Task directions – Whenever the string "Choose" appears in a line below, please copy the line out.

═══ Exercise data

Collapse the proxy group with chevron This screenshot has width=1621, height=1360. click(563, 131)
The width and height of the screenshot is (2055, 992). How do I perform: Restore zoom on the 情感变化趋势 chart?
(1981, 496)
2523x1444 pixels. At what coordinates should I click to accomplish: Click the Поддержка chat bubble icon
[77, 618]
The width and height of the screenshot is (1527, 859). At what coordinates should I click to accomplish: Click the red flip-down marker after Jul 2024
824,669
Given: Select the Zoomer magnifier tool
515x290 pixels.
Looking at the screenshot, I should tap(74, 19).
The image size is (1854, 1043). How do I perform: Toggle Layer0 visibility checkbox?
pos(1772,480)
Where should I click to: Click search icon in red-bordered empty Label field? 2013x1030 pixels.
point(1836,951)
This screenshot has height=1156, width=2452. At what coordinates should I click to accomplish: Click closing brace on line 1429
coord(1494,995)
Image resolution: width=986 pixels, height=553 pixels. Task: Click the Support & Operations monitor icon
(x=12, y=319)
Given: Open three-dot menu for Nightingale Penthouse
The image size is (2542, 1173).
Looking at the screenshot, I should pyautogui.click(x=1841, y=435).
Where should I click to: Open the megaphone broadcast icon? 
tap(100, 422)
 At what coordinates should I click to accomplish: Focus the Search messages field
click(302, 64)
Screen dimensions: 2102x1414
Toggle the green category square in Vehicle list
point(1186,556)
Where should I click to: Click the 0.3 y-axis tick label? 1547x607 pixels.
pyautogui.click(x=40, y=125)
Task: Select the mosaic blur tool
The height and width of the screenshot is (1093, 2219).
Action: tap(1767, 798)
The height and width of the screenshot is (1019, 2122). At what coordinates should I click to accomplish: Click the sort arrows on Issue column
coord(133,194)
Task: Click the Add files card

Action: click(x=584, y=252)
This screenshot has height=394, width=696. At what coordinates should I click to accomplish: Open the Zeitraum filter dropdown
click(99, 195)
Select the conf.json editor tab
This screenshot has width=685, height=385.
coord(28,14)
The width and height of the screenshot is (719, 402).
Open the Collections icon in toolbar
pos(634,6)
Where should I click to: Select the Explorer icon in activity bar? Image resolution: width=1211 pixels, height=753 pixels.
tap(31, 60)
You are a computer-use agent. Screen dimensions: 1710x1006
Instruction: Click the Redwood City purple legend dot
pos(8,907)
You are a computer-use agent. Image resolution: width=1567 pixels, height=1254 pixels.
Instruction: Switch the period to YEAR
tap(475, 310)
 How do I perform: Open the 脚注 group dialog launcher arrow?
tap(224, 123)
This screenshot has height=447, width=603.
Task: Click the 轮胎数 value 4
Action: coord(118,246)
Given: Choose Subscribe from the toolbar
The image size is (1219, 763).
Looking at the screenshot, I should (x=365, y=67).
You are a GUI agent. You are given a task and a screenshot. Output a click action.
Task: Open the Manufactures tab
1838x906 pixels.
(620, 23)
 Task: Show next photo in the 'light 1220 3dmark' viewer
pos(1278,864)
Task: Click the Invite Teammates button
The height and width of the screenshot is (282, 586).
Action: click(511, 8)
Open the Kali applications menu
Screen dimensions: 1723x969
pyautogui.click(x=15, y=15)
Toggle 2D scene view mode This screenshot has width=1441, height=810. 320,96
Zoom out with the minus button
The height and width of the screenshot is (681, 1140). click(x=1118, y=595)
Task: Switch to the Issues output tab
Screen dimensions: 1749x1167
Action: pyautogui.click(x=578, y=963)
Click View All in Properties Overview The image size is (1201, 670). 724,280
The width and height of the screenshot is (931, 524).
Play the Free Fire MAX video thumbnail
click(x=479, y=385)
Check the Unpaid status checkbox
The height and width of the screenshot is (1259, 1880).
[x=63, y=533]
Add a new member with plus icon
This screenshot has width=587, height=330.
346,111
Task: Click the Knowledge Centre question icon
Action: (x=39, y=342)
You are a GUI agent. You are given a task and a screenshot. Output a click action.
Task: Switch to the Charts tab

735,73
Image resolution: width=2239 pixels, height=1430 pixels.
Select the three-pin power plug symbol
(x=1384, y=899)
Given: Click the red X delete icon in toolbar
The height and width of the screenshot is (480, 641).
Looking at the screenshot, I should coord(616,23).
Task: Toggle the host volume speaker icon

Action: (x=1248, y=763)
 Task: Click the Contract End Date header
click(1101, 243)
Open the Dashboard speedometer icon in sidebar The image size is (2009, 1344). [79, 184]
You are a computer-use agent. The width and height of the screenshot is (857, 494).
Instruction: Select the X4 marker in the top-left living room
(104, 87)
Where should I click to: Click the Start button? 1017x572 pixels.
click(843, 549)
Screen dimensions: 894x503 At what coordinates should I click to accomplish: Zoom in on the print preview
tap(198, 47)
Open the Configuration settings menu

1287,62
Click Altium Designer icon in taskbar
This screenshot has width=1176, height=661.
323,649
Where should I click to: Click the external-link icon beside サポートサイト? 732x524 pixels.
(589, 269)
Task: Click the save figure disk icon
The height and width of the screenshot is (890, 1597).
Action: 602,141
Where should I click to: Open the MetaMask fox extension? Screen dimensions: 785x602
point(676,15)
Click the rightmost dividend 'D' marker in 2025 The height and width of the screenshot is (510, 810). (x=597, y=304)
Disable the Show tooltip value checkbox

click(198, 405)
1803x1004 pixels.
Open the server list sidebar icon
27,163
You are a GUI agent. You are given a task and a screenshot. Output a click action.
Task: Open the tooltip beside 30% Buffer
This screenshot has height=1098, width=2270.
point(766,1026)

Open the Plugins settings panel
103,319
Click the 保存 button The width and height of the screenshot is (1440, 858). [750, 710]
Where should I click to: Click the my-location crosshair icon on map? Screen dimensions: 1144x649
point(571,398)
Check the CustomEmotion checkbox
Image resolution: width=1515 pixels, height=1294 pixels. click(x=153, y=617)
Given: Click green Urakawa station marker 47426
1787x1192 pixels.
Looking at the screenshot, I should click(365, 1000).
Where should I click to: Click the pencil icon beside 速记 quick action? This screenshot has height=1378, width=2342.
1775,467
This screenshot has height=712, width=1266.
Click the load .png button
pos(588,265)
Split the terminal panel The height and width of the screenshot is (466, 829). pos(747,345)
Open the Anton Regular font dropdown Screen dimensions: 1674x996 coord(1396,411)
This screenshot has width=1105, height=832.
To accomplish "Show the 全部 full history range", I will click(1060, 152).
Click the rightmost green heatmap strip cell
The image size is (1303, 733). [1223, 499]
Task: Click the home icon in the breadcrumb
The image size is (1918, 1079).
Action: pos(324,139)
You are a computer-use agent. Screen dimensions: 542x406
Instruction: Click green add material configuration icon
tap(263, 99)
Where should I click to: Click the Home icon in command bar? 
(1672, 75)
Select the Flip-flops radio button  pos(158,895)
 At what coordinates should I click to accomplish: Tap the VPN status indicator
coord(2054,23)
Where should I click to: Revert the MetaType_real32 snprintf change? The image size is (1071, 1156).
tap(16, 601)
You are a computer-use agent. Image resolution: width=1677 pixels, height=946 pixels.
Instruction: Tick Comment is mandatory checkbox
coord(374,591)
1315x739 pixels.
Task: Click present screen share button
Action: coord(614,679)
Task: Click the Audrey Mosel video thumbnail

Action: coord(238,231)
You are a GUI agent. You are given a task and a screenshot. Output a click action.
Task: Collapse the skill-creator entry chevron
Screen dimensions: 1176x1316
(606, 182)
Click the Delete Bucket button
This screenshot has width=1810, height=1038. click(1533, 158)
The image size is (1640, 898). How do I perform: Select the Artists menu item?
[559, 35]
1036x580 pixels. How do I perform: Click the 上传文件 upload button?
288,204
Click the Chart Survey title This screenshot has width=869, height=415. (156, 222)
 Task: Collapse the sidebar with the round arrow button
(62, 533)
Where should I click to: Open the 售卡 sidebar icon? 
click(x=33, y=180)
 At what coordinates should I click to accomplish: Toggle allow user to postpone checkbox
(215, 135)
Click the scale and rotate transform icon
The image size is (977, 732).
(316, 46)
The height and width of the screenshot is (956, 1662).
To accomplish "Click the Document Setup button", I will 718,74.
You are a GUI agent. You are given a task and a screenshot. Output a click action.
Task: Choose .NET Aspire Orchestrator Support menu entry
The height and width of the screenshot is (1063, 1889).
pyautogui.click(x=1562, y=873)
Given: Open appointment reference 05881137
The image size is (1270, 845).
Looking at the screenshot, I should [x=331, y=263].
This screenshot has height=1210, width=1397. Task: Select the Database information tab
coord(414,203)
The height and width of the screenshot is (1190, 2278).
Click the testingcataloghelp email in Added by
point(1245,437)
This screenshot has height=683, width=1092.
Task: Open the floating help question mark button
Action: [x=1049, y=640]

══════

Task solution –
Given: Choose Subscribe from the toolbar
Task: Choose .NET Aspire Orchestrator Support menu entry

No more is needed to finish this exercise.